Les soignants jouent un rôle majeur car ce sont souvent eux qui ont acquis des notions d’aide ou d’accompagnement. On trouvera aussi des bénévoles formés qui pourront, eux, consacrer plus de temps.

Les soignants ont à leur disposition de plus en plus de possibilités de formations sur l’humanisation de la fin de vie, sur la prise en compte de la douleur, sur l’accompagnement des patients et des familles. Mais eux aussi manquent de temps.

D’autre part, les besoins en personnel sont mal définis dans les soins palliatifs. Combien de médecins, combien d’infirmières, d’aides soignantes, de psychologues et de psychiatres faut il compter, par patient, pour obtenir une qualité de soin satisfaisante? Une fois qu’on le sait, quel budget viendra le financer?… puis quand on a le budget, y a-t-il sur le marché de l’emploi suffisamment de praticiens disponibles pour venir le faire?

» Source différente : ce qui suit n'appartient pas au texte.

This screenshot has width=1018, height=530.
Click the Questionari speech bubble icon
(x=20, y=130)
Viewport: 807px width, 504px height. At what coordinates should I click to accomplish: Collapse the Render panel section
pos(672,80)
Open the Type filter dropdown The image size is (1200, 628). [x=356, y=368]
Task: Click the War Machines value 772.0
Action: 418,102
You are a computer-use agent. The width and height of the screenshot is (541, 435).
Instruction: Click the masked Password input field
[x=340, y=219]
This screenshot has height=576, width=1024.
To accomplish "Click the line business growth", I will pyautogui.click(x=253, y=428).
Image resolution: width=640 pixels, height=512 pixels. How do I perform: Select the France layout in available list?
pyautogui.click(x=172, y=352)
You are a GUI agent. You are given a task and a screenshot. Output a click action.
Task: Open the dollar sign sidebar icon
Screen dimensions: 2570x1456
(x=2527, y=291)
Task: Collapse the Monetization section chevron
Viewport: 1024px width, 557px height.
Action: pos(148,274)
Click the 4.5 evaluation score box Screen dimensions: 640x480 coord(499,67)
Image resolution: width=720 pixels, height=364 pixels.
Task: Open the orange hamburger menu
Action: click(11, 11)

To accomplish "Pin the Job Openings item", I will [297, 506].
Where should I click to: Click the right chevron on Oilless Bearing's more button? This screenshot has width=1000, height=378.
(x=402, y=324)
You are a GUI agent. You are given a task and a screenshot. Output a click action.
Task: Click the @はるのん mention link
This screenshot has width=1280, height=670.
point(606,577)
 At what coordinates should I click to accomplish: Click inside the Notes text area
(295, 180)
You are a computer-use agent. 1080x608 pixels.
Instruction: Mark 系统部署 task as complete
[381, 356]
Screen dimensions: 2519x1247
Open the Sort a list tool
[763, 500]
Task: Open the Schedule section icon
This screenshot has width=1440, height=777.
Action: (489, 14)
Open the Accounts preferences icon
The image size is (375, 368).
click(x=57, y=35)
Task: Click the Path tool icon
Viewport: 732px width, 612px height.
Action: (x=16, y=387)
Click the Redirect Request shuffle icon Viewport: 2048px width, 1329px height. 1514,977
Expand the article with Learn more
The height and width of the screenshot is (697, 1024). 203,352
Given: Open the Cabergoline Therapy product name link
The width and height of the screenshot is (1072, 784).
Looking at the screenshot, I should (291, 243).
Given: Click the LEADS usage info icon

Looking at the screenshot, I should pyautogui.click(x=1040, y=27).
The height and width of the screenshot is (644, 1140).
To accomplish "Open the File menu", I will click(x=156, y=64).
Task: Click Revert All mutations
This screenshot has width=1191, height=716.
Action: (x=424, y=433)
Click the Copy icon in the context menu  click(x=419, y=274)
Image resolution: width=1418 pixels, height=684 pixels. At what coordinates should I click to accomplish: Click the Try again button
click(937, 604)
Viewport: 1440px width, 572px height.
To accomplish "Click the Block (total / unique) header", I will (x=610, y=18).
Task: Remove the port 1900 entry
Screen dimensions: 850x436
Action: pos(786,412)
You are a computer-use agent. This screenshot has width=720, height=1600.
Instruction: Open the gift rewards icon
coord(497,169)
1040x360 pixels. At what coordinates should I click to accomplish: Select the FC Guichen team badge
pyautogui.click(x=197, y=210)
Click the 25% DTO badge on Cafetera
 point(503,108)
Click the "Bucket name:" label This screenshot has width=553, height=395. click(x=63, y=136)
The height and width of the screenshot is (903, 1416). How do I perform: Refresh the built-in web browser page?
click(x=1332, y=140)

Malgré ces insuffisances et ces incertitudes, les équipes de soin se mobilisent de mieux en mieux pour répondre aux besoins du patient qui atteint le seuil de son existence.

Le patient en fin de vie et son entourage sont de moins en moins niés, de plus en plus considérés, de mieux en mieux accompagnés.

Mais d’importants progrès restent à faire.